Every year on Ed’s birthday, one of the gifts I gave him was a list of the things I loved about him – one attribute for every year of his life. The year Ed died, I listed 55 things I loved about him. I could have written 100.
Here, in honor of the second anniversary of his death on Sept. 14, 2010, I share a compilation, The Top Ten Things I Loved About Ed.
Ed was always, always thinking of other people. Ed had an intuitive sense about how people were feeling in a given moment, and he always made an effort to make people feel welcome, included, loved, supported, noticed, heard, remembered, cared for. He knew how to reach everyone he knew in a way that was individually meaningful, and he never missed an opportunity to make you feel good.
Ed was a doting father. Ed loved his sons with a passion and determination that I admired and that always made me proud. He would have done anything for his boys. His instincts were not only paternal but often maternal as well. He was as likely to help his boys change the oil in their vehicle as he was to pack them a lunch with a special treat inside.
Ed was quietly chivalrous. Once, we had friends to dinner, and Ed disappeared outside for what seemed like a long time. We all went out to join him and found him sitting in a chair I knew was broken, waiting for us to finally come out. He wanted to make sure no one else got stuck with that lousy chair.
Ed gave mind gifts. This tradition, which he borrowed from his late and best friend Bob Sullivan, involved giving you the idea of a gift. He would do this when he either couldn’t afford the gift or thought it was something that was only good for a laugh. He’d come home and announce, “I have a great mind gift for you,” and then he’d tell you all about it.
Ed had a great sense of humor. My friend Judy called Ed a great “laugh slut” because he so easily laughed at her jokes, but he had his own wacky brand of humor as well. One morning, when he had to get up before me, he laid his pajamas in life-like form on the bed beside me “to keep me company” when I woke up.
Ed had unmistakably high standards. Ed was a carpenter, a musician, a collector of antiques and the best caretaker of anything he owned. In his profession, when he was renovating a home, you can bet every material used was of high quality and carefully inspected. In his music, the lyrics he wrote were refined, the instruments he played of the best quality. He loved his Martin guitar.
Ed could fix anything, and if he didn’t know how, he’d figure it out. He fixed everything from our dryer to the ceiling fan in the bathroom – the engine of which he actually took apart and oiled. He fixed kitchen cabinets, wooden drawers, the furnace, the dishwasher, our vehicles. (He actually never fixed that chair; it was webbed, and it got tossed.)
Ed was a generous minimalist. Ed’s wardrobe was limited to faded jeans and T-shirts, and he saw no need for things to be otherwise. He had only a few sweatshirts, but when a young man knocked on our door one night and told Ed he was homeless, living in his car and out of gas on a freezing, rainy night. Ed gave him one of his sweatshirts as well as a ride to the gas station, where he filled the young man’s tank and bought him dinner.
Ed was brave and strong.

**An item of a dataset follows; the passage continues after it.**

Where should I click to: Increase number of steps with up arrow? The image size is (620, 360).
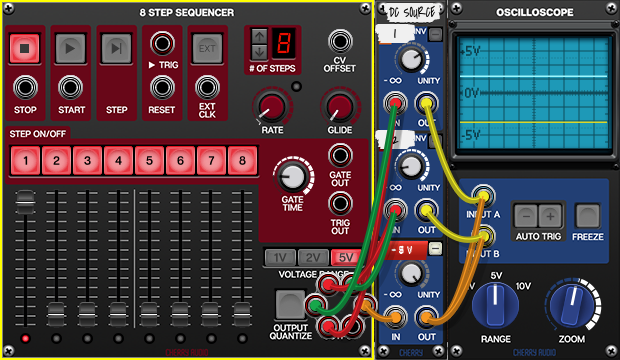pos(259,36)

He battled alcoholism and lived the last three and a half years of his life in sobriety. He conquered internal conflicts that most of us could not even understand, and he did this with his head held high and his heart solidly in the right place.

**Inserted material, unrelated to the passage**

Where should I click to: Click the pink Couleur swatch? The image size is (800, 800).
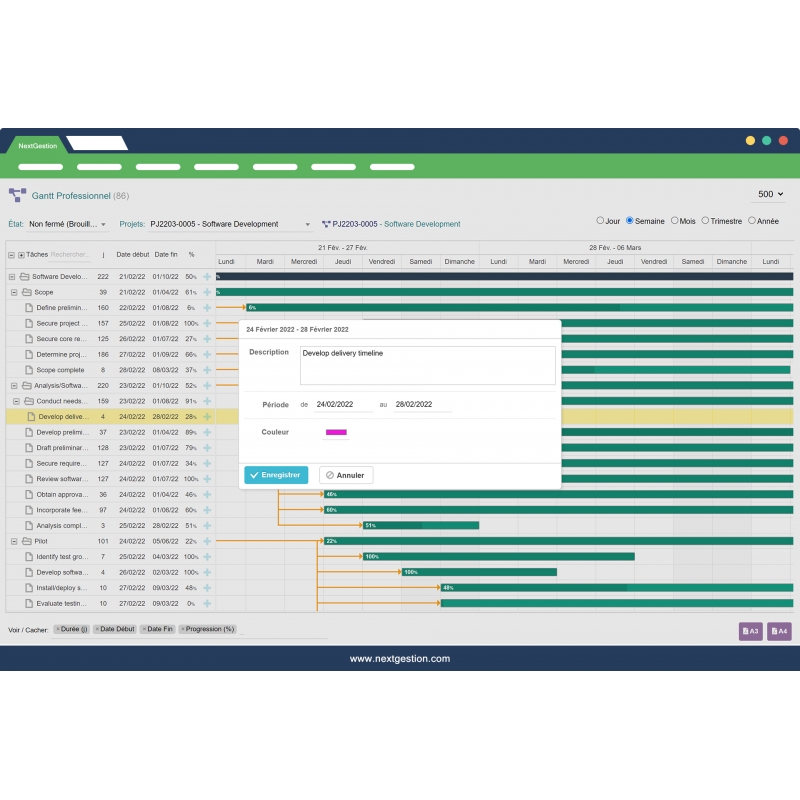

Ed died with dignity. Ed remained brave and strong throughout his brief illness and death. He remained independent and mobile – even walking up the stairs – until mere days before his death. He thought continually of others – would we be okay? Everyone recognized this. In a letter my daughter Molly wrote to me after Ed’s death, she said, “He was so sick, but when I got home from school I’m sure he asked me how was my day.”
We miss you Ed Godleski. You were a great man.